Segundo as informações presentes no parecer, a edificação apresenta uma mescla de influências arquitetônicas de origem italiana, tornando o referido bem eclético em sua arquitetura. Entretanto, os estilos e artistas responsáveis por tal junção de estilos não são apresentados no texto, empobrecendo a riqueza de elementos que justifiquem seu tombamento.
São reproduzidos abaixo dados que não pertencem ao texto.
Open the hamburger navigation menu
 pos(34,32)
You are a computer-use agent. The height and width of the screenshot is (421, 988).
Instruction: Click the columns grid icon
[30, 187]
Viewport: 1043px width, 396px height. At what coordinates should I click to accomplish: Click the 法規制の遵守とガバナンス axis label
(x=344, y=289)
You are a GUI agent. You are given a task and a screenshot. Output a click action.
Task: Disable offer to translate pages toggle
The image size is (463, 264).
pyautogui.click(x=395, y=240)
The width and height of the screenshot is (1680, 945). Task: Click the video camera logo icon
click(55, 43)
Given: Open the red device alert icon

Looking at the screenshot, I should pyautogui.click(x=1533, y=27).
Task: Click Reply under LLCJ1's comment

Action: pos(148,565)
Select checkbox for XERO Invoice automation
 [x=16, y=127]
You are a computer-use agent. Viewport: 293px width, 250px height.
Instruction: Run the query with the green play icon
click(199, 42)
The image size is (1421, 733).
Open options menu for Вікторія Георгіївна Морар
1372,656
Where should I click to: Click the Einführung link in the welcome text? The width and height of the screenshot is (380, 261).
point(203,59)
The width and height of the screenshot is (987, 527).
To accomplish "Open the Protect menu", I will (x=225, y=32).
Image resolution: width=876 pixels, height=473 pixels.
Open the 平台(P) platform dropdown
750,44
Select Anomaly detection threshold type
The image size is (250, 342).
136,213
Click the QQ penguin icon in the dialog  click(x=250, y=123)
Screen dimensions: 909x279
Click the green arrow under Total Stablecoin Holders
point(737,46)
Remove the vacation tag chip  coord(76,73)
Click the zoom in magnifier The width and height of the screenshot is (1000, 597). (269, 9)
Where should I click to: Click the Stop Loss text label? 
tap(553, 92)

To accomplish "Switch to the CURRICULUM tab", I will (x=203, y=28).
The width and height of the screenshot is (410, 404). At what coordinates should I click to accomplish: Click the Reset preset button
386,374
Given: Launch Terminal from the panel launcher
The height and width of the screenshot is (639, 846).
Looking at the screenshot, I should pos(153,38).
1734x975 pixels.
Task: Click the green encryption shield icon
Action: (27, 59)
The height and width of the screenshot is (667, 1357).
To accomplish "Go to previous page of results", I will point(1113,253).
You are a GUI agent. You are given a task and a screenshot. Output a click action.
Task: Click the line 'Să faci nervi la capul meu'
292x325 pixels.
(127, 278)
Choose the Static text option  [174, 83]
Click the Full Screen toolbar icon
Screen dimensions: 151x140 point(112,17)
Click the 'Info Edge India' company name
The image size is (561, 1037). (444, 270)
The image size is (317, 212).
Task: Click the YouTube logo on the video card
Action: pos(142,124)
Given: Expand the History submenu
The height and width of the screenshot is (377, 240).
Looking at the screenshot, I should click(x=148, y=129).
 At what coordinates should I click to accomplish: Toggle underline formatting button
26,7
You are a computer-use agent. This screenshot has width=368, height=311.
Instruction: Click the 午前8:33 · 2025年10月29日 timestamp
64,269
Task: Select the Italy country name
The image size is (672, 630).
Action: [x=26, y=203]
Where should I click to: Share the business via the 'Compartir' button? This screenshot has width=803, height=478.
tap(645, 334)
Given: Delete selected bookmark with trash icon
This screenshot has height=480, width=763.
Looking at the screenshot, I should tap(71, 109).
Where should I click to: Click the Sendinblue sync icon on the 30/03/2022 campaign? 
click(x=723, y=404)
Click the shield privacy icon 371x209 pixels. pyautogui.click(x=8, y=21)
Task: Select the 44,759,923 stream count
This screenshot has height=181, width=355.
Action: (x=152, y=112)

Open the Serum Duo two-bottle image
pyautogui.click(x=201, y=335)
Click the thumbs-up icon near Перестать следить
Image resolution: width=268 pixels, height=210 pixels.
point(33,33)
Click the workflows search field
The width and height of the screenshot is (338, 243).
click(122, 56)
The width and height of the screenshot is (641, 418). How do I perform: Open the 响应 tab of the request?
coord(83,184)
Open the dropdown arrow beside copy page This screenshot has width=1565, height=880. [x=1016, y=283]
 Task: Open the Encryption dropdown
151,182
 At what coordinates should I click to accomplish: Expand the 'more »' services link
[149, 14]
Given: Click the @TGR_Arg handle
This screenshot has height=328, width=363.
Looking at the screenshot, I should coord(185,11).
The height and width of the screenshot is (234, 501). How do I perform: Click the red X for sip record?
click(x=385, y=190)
Diante a falta de elementos que justificassem o tombamento, a então proprietária do imóvel, Imaculada Rosso Iannoni Carneiro, impugnou o tombamento provisório com base na interpretação literal do Decreto-lei nº 25 de 1937. Justificando em síntese a ausência de elementos fundamentais para a efetivação do tombamento em uma análise concisa e bem estruturada. Defendeu que falta ao imóvel estilo arquitetônico concreto, anteriormente destacado pelo técnico responsável pela elaboração do parecer do IEPHA, valorizando a relevância arquitetônica, mas afirmando que a mesma não possuía qualquer tipo de marco histórico e monumentalidade que justificasse o tombamento. Por fim, a proprietária relembrou a participação de sua família na cessão de terrenos e imóveis para a Prefeitura de Belo Horizonte, incluindo a Fundação Felício Rocho e o Hotel Avenida, esclarecendo que após tantas doações, a referida residência era tudo o que havia restado para ela.
Após o pedido de impugnação do processo, uma nova análise foi realizada e, corroborando com o posicionamento da proprietária, a conselheira do Patrimônio Municipal, Ismailia de Moura Nunes, emitiu um parecer solicitando o acolhimento do recurso. Em síntese defendeu que o imóvel não possui nenhum tipo de atrativo ou justificativa para seu tombamento, respaldando-se nos professores Ivo Porto Menezes e Luciano Amedée Peret ao afirmar que a arquitetura é de uma fase não áurea. Além de que a edificação mistura estilos destacando a art nouveau e as influências góticas de forma “medíocre” e “grosseira”.
A análise técnica do parecer poderia denota um posicionamento pessoal da conselheira, tanto pelo imóvel quanto pela região Lagoinha em si, a qual a mesma se refere como uma região indigna de um reconhecimento tão valioso. Contudo, as falhas técnicas presentes no referido dossiê podem ser justificadas pela ausência de uma orientação legislativa constitucional, uma vez que tais tipos de direcionamento foram outorgados apenas em 1988, onze anos depois da elaboração do dossiê. Bem como, para o fato de ser um dos primeiros processos realizados pelo IEPHA que não possuía uma política patrimonial robusta.
Em 1977, após o cancelamento do tombamento a então proprietária protocolou projeto de modificação da fachada da Casa da Loba. Atualmente é possível observar a completa desfiguração do imóvel. Ele está revestido de reboco de argamassa, não apresenta pintura e mantém os portões de ferro. As Janelas em madeira de verga reta apresentam-se preservadas, mas as duas janelas centrais de verga em arco pleno foram substituídas. Todos elementos em massa originais foram retirados, inclusive cornija, platibanda, incluindo a loba que encimava o conjunto. O dossel da cobertura na varanda lateral de acesso também foi retirado. A valorização original dos planos pelos ornatos em massa, e a antiga cobertura da varanda davam outro aspecto à volumetria da edificação.
Atualmente o imóvel é ocupado por uma família, que impede o acesso de qualquer pessoa ao interior do imóvel. A localização das esculturas da Loba e das Águias permanecem um mistério. A Casa da Loba é lembrada como um espaço que despertava e desperta interesses e admiração por sua beleza arquitetônica e se tornou de certo modo um dos símbolos ou um ícone da região da Lagoinha.